Summary: In her groundbreaking, best-selling book Animals in Translation, Temple Grandin drew on her own experience with autism as well as her experience as an animal scientist to deliver extraordinary insights into how animals think, act, and feel. Now she builds on those insights to show us how to give our animals the best and happiest life–on their terms, not ours. Knowing what causes animals physical pain is usually easy, but pinpointing emotional distress is much harder. Drawing on the latest research and her own work, Grandin identifies the core emotional needs of animals and then explains how to fulfill the specific needs of dogs and cats, horses, farm animals, zoo animals, and even wildlife. Whether it’s how to make the healthiest environment for the dog you must leave alone most of the day, how to keep pigs from being bored, or how to know if the lion pacing in the zoo is miserable or just exercising, Grandin teaches us to challenge our assumptions about animal contentment and honor our bond with our fellow creatures.
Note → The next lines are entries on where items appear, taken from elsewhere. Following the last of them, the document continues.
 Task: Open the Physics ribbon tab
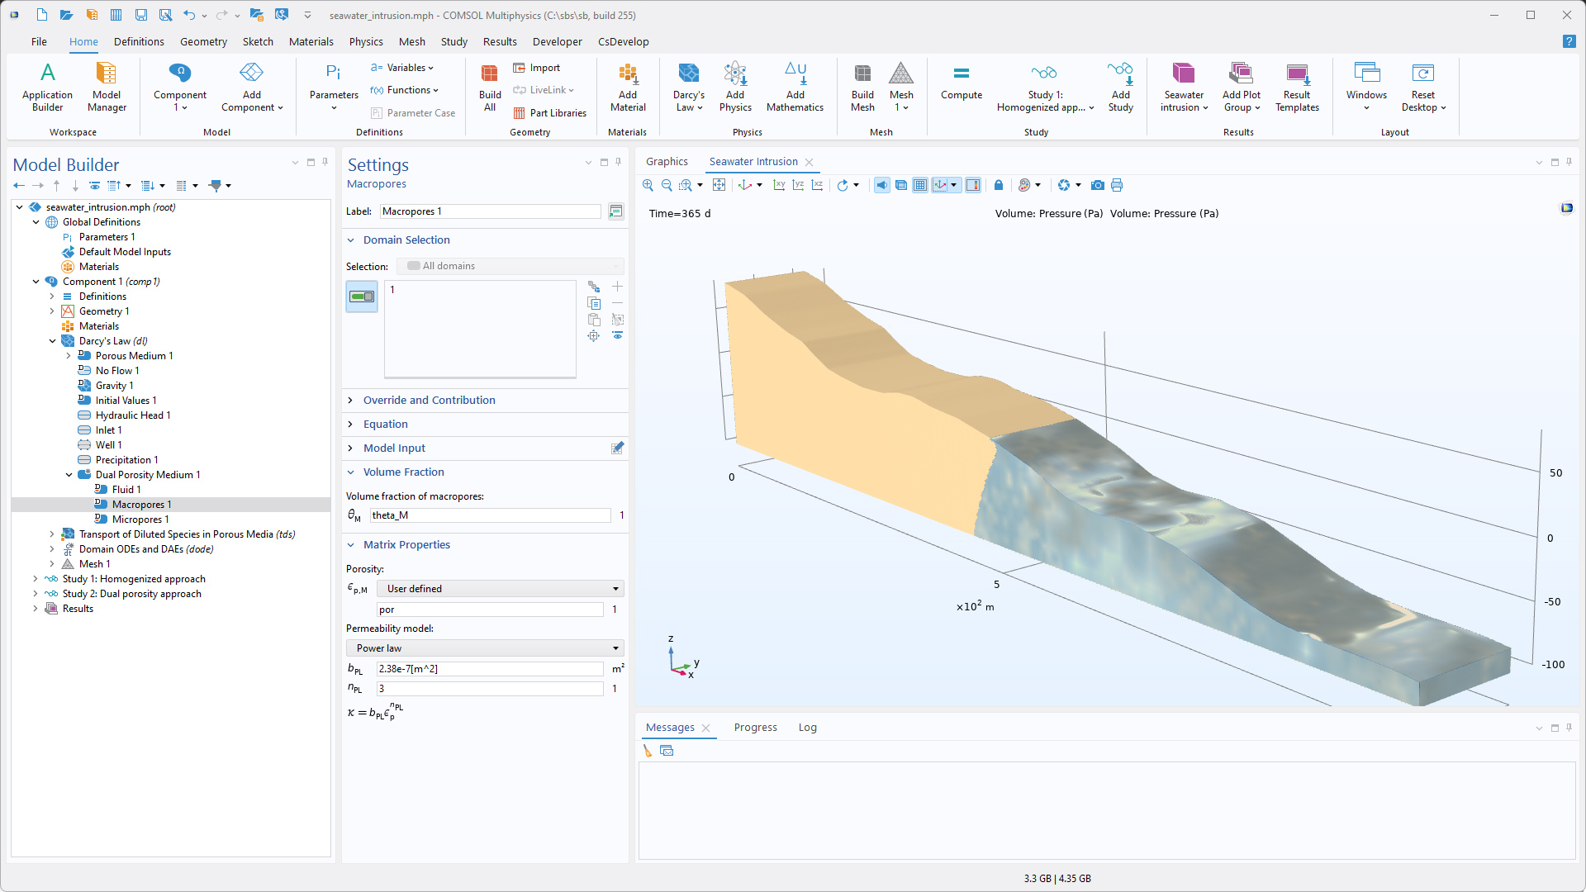[365, 41]
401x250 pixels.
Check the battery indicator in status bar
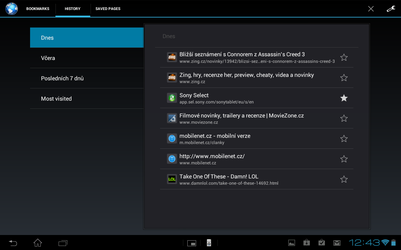(x=393, y=242)
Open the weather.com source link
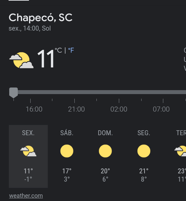This screenshot has width=186, height=201. point(26,196)
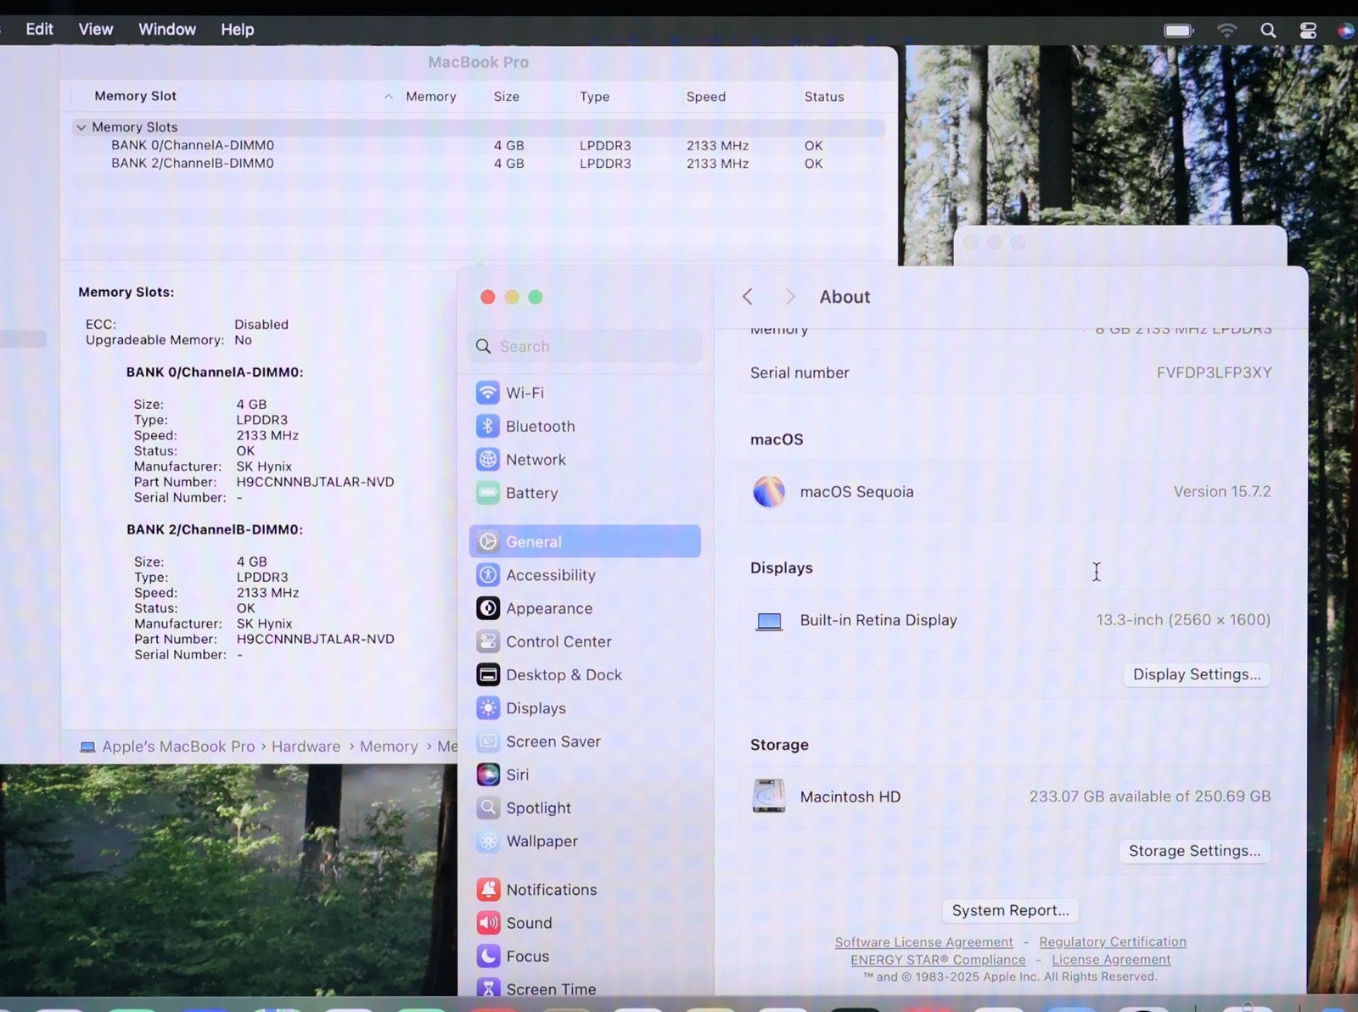
Task: Open Accessibility settings pane
Action: [x=550, y=575]

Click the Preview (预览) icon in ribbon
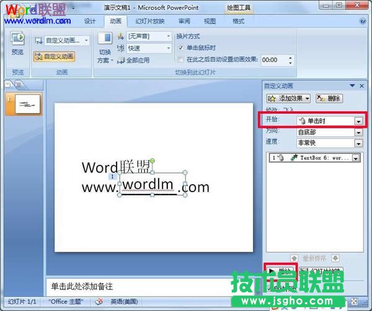[17, 43]
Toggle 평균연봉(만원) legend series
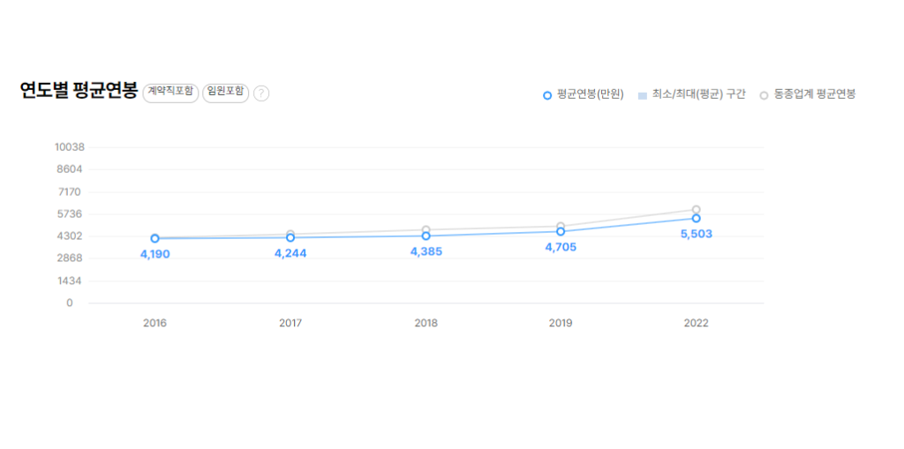The height and width of the screenshot is (449, 904). point(584,94)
1. One of the central premises of Temple Grandin’s book is that animals are motivated by “blue ribbon emotions.” This programming is hardwired by nature and set by the nature of the animal, e.g., prey, predator. Did you find this a helpful way of thinking about animals? What do you think about Grandin’s insight about how animals, like those with autism, think in images with extreme attention to detail?
2. Grandin’s outlines recent research on the social characteristics of dogs and wolves. Were you surprised to find that dogs are not traditional pack animals as most of us have been taught?
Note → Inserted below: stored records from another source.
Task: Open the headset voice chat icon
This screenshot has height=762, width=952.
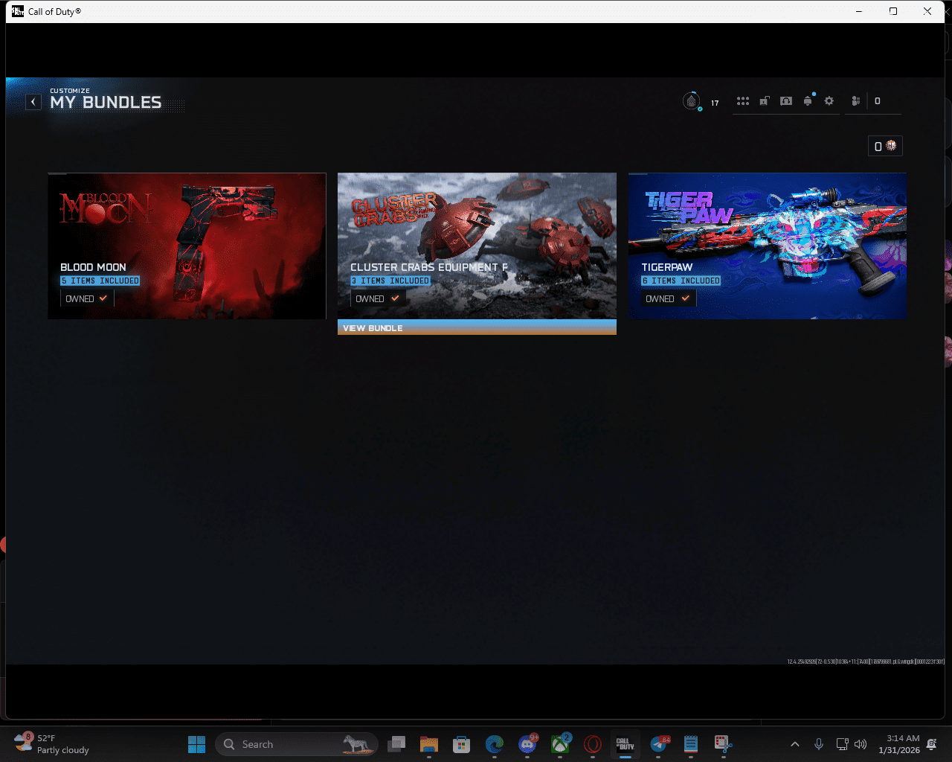Action: 786,101
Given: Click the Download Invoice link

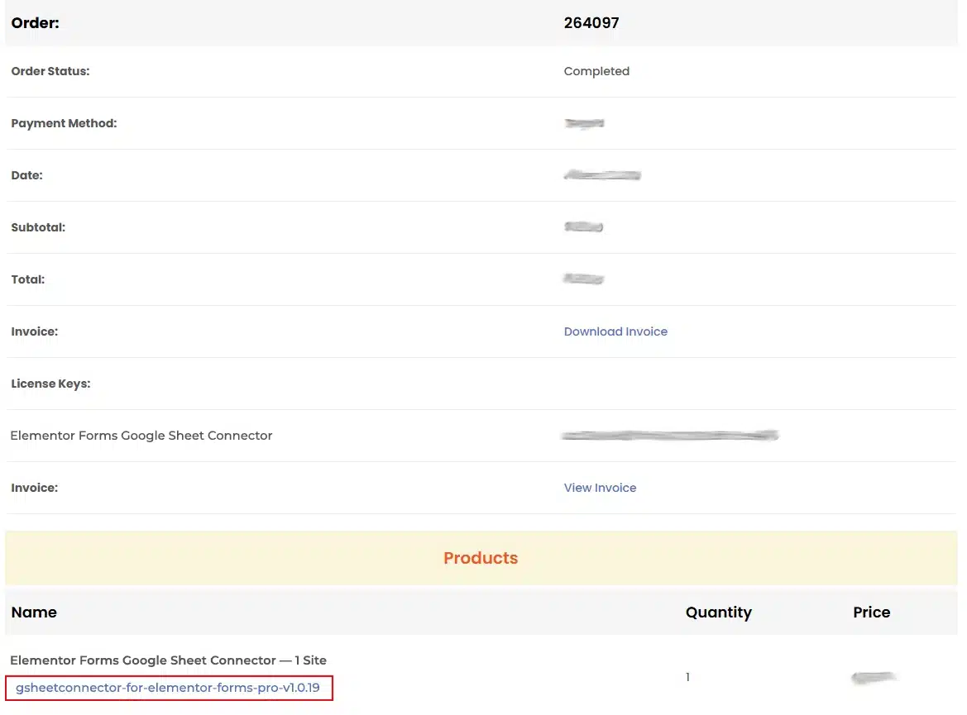Looking at the screenshot, I should (x=615, y=331).
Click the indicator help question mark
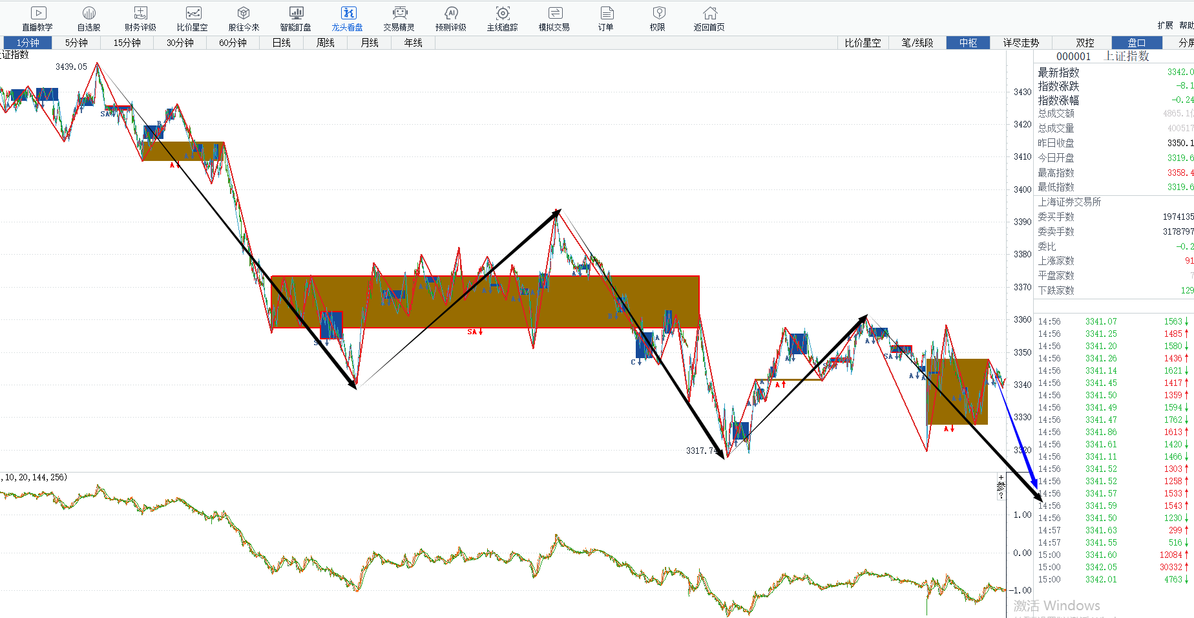The height and width of the screenshot is (618, 1194). pos(1001,496)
3. Cats are different from dogs in their degree of domestication. Cats do not have the same ability or desire to understand and please humans. Did Grandin’s discussion about cats make you respect cats less or more?
4. Horses are dominated by fear. It takes real ability and training to acclimate horses to stressful, fear-inducing situations such as getting into a horse trailer. Were you surprised to learn a significant percentage of horses are not able to make the transition?
5. Grandin’s chapter about cows stresses the importance of the proper handling of cattle for slaughter. Without constant supervision, even properly trained slaughterhouse personnel tend to revert to negative animal care procedures. Were you surprised by this? What does it say about human nature?
6. The proper study of wildlife takes laborious field work. Were you amazed by how little we still know about animals as demonstrated by recent advances in the area of cheetah breeding?
7. Zoos can be controversial. The conditions can be sub-optimal for the animals, but there are scientific, educational, and preservation benefits? Are zoos worth it?
8. Did you like the book? Is consideration for animal welfare a conservative or liberal value?
What do you think about Grandin’s style and abilities as an author?